Document text =

Since no virtual version was created such as with the AP tests, restricted capacity guidelines were put in place for schools hosting the SAT and thus making it harder for pupils to land an appointment. It was ultimately decided that colleges continuing to demand scores for a test that a good percentage of the population did not have equal access to was unfair to say the least.

According to the official website of admissions for universities of California, “UC will not consider SAT or ACT test scores when making admissions decisions…If you choose to submit test scores as part of your application, they may be used as an alternative method of fulfilling minimum requirements…” Meaning, an SAT score can still be added to the application to balance out, say, a low GPA.

SAT schedule for the upcoming school years (Powerful Prep)

But it is not as if students are mourning the loss of this highly controversial exam. In fact, it seems to be taking much off the plate of already-stressed-out Juniors. 

Sonia Arabchyan, an 11th grader at North Hollywood High School says of the situation, “Personally, I am much more focused on maintaining a strong GPA and maximizing my involvement in school since that is my main priority.” As well as noting that “the SAT has really become a secondary priority for the college admissions process since all of the UC schools have gone test blind until 2024.”

Scott Lee, another Junior Husky, seems to agree that the air of necessity surrounding the SAT has somewhat diminished since the announcement. He says, “SATs and other forms of standardized testing have often been used as benchmarks for college applicants, but if so few were able to take it, I feel it has such little purpose for the upcoming college admissions cycle.”

Supplied information =
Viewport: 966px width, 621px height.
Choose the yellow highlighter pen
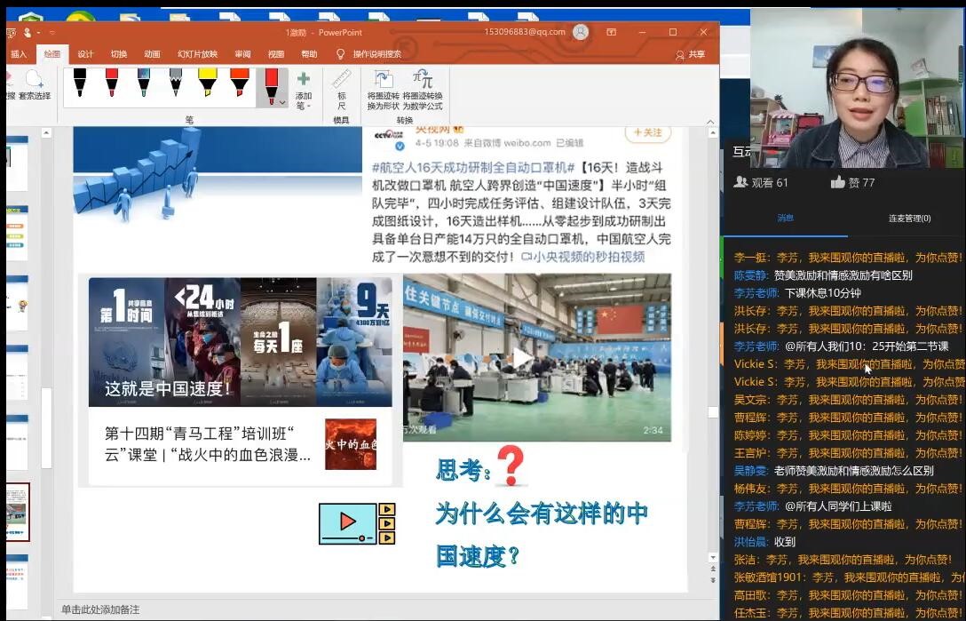[207, 84]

Written problem A =
Name every standardized test that the SAT article mentions by name.
Written problem B =
Answer these questions from the SAT article, one answer per line:
(i) Which school does Sonia Arabchyan attend, and what grade is she in?
(ii) According to Arabchyan, until what year have all of the UC schools gone test blind?
(iii) According to the UC admissions website, how may submitted test scores be used?

Final result A =
AP tests
SAT
ACT

Final result B =
(i) North Hollywood High School, 11th grade.
(ii) 2024.
(iii) As an alternative method of fulfilling minimum requirements.